Солнце тугим красным пузырём оседало в лес, обжигало на западе облака – летел над землёй гнедой июньский вечер, переваливался огненной грудью за горизонт, шумел чёрным хвостом в вершинах елей. Семён не боялся жизни, он был молод, здоров и чувствовал себя сильнее её. Когда пришли дни ранней летней суши, когда выгорали травы и курилась земля – люди теряли силы, а в его глазах было спокойствие и упорство, как будто он твёрдо знал, что выстоит и победит, и только чуть злился на солнце, ставшее врагом, за дурость, за безнадёжную попытку его, Семёна, сломить. Глядя на него, люди видели: у поляков и Врангеля дело гиблое, дрянь у них дело, и горе самой природе, если вздумает она за них заступиться.

День умирал, пускал над лесом последний кровавый пузырь. Рядом с костром на вялых травах сидел начдив Зотов и ломал на прокорм огню сухую ветку. Ночь раскрывалась над ним, он поднимал лицо вверх и немо шептал: «Доделать! И – в дивизию!.. И – хоть трибунал!..» Внимательное небо прислушивалось к человеку и в ответ окутывало его немолчной тишиной заката.

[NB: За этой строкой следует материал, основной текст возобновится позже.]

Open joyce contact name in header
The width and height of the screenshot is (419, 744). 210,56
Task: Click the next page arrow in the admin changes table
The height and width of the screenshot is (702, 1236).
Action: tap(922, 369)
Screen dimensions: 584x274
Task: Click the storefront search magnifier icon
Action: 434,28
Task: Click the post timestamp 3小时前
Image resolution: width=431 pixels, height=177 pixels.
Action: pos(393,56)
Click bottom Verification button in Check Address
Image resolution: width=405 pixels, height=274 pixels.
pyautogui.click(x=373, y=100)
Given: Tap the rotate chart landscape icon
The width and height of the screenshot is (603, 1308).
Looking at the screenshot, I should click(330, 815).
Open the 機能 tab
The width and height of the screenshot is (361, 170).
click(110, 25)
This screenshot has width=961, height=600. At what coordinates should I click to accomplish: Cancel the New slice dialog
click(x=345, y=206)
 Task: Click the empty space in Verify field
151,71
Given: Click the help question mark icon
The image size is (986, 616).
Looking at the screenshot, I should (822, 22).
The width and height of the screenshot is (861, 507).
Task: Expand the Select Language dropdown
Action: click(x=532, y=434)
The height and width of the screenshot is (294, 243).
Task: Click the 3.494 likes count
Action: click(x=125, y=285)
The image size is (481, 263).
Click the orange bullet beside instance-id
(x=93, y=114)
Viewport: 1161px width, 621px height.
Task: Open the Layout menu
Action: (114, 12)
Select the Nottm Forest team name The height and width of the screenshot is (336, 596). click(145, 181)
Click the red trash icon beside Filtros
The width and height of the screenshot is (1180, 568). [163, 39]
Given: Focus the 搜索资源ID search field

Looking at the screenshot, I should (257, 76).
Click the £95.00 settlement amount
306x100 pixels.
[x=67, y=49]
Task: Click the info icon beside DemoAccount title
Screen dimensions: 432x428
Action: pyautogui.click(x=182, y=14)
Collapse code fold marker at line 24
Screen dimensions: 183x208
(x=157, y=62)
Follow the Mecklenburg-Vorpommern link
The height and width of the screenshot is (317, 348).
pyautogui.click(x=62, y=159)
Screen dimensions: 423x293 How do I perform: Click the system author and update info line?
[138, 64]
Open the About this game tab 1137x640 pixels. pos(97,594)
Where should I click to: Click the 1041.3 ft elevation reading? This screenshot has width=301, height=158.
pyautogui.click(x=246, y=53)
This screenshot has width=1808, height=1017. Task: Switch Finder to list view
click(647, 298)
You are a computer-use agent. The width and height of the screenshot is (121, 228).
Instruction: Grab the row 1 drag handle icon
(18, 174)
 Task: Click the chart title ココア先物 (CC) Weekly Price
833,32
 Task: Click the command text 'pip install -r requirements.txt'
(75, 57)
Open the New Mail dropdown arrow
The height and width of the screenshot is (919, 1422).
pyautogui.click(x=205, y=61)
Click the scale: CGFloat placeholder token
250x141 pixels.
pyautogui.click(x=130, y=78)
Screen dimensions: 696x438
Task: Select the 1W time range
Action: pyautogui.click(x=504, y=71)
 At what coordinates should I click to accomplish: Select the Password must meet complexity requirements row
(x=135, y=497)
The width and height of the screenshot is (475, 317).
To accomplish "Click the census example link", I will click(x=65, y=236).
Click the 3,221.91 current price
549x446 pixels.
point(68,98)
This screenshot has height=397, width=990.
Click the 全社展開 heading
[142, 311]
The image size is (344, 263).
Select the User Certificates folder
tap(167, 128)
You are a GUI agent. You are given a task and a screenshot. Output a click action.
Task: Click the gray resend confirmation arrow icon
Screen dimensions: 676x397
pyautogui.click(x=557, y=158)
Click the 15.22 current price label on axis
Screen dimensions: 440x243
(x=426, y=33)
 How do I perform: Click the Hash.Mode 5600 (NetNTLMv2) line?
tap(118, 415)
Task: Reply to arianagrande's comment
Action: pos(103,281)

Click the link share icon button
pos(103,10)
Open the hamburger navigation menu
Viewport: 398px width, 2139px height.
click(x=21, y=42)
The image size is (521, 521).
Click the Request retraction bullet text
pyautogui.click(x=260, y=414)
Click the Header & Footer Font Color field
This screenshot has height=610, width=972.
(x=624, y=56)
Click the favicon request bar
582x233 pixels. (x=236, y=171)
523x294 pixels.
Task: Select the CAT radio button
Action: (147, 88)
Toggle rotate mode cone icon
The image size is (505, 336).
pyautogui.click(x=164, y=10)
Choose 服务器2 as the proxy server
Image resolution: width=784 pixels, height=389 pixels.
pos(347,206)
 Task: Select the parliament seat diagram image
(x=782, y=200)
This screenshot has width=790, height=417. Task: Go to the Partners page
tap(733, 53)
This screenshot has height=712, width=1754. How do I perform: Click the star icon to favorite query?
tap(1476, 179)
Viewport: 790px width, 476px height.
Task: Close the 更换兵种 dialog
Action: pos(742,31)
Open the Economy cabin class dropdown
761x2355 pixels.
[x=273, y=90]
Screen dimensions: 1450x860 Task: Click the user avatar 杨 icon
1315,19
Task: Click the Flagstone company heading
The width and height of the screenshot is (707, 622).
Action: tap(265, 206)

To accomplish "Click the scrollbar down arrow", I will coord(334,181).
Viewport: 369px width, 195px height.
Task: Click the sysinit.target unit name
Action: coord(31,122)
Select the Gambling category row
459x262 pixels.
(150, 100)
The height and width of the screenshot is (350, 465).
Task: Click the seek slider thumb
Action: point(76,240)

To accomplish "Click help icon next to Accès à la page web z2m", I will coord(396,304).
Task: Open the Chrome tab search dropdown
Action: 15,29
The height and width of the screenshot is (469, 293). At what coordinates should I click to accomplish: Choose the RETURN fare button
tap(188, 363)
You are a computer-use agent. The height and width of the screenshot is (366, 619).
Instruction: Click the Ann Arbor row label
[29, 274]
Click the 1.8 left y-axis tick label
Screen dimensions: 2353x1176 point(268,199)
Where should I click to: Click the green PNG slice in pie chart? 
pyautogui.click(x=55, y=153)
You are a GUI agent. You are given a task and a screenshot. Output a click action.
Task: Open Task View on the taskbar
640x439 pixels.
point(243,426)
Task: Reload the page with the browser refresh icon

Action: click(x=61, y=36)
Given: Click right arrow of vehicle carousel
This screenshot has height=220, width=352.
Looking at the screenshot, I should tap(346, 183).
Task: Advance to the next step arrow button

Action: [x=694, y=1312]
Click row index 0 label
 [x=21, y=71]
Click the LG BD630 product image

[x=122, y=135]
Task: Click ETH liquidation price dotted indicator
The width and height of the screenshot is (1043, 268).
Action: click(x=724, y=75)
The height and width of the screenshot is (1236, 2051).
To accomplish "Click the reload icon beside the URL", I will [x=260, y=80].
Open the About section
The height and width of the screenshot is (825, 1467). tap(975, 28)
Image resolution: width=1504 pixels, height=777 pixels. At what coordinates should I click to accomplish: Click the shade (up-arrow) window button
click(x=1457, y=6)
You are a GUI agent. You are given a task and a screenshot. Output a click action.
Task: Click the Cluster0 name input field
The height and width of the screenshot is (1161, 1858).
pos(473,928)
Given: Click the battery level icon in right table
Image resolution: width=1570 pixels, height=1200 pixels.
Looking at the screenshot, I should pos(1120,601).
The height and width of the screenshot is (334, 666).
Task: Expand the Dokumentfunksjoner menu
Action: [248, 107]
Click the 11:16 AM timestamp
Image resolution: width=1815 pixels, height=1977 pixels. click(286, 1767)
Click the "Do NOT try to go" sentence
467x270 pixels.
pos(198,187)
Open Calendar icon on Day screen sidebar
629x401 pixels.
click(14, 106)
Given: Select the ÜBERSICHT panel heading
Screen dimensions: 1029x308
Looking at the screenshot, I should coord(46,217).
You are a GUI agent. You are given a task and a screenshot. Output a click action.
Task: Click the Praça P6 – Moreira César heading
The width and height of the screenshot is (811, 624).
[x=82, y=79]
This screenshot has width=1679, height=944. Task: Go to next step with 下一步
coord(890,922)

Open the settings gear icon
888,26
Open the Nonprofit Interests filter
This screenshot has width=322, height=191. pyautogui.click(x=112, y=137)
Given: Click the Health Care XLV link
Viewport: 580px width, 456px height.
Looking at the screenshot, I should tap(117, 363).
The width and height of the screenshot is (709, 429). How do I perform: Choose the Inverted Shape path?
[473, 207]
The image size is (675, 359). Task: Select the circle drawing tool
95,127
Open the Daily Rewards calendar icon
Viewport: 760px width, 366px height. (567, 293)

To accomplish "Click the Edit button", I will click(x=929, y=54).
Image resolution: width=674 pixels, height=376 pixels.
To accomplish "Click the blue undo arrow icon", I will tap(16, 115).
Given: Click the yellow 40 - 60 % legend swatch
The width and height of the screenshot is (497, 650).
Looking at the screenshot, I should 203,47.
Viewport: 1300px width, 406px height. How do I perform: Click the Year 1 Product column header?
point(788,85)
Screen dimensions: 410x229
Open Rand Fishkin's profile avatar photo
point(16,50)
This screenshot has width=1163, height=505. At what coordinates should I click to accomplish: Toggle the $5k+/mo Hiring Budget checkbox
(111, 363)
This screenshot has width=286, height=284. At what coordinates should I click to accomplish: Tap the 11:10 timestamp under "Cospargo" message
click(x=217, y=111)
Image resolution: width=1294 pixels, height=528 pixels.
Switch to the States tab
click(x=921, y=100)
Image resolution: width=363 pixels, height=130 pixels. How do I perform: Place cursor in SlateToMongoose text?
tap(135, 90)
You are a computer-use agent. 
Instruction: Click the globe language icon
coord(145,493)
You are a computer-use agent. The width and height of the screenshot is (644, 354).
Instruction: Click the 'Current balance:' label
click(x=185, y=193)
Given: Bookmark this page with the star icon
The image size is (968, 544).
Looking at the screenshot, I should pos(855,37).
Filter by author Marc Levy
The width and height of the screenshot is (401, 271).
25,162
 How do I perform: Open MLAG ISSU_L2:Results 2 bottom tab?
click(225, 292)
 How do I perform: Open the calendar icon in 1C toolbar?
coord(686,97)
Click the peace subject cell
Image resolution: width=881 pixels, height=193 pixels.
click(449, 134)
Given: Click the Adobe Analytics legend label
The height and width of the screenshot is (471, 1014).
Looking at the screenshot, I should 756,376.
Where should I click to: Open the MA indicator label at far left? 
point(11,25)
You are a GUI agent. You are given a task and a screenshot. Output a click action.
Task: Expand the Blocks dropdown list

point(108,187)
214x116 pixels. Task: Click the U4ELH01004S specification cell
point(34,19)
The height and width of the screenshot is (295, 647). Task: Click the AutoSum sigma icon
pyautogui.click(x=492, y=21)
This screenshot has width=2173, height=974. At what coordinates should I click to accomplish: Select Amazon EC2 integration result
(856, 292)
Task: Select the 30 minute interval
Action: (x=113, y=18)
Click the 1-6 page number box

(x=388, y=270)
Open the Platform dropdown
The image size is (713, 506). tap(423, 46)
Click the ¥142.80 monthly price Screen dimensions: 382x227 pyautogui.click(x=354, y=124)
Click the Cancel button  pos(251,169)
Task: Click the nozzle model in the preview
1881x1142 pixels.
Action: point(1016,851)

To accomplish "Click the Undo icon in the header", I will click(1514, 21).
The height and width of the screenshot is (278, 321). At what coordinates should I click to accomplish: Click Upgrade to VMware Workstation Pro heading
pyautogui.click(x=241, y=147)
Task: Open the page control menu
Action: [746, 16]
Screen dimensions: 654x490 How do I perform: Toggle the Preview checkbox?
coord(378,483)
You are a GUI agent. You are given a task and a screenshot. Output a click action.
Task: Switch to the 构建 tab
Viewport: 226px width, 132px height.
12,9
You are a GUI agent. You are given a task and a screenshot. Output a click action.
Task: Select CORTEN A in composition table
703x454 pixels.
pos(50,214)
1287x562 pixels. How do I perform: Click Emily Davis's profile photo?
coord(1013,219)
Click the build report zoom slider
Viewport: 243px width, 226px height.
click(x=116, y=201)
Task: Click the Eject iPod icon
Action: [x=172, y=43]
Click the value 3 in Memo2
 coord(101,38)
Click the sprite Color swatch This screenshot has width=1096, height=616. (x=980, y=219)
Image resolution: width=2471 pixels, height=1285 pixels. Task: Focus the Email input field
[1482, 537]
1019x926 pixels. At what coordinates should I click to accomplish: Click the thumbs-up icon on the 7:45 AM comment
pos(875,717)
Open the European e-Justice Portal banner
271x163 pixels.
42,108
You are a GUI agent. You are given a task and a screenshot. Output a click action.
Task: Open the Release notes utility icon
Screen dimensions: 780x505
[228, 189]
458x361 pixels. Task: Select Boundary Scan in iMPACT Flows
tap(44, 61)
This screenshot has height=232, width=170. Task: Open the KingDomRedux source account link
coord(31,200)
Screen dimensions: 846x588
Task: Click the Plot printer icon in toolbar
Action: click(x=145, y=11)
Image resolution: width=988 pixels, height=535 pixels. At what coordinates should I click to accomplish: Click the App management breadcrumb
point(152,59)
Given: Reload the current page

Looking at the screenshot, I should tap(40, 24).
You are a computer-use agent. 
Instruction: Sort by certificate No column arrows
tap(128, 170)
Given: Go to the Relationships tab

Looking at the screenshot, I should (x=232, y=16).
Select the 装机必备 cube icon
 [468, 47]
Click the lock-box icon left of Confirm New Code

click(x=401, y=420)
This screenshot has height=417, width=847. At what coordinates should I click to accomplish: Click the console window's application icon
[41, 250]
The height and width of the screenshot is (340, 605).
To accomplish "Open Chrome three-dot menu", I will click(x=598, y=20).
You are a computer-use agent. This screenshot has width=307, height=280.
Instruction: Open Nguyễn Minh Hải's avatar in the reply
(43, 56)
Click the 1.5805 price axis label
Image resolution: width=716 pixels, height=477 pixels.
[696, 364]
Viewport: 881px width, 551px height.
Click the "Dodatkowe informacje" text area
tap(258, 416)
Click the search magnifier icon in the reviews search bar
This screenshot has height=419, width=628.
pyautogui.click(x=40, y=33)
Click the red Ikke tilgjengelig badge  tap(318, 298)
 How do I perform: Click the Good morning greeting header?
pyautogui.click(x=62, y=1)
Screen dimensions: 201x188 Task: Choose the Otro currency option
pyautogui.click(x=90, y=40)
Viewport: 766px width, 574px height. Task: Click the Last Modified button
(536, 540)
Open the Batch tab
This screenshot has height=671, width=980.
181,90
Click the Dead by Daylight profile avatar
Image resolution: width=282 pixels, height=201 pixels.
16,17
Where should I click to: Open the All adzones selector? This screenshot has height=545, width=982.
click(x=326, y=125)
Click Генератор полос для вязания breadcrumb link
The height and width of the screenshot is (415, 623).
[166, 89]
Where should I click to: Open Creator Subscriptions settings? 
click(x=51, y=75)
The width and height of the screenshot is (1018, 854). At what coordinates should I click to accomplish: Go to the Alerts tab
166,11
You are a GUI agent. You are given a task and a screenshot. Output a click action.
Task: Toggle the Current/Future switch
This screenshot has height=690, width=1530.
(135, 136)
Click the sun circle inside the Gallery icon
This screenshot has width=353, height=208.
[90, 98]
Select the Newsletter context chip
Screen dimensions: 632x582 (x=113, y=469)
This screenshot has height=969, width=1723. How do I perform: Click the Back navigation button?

Семён не сразу заметил, что он больше не один на вечернем лугу – рядом стоял парень, неуловимо знакомый и растерянный.

Иван ГРЕМУЧИЙ

Я ему с перепугу: мол, наше вам почтение, милый человек, а он в меня глаза упёр и вроде никак признать не может, что я есть за кулик. Ну, думаю, парень, ты теперь пан или пропал – только что ж это за голова будет, если она всю дивизию помнит наперечёт! А он ощупал меня взглядом и говорит: чудится мне, будто мы видались, – и ждёт, чем я покрою. Ну, тут меня понесли черти – что к чему, смекнуть не успел, а из меня уже сыплется: мол, как же земляка не признать, ведь я из Запрудина родом, что от Мельны в десяти верстах, – Ванька я Гремучий, и в лавку братца твоего заходил не раз, и на забаве был, какую он устроил в крепостной башне, где на голую стену из лампы людей пускал и они по ней носились как очумелые. А он всё смотрит, молчит, и не понять по лицу, какая в нём мысль зреет и что он сейчас совершит – пятку почешет или вомнёт тебе уши в череп.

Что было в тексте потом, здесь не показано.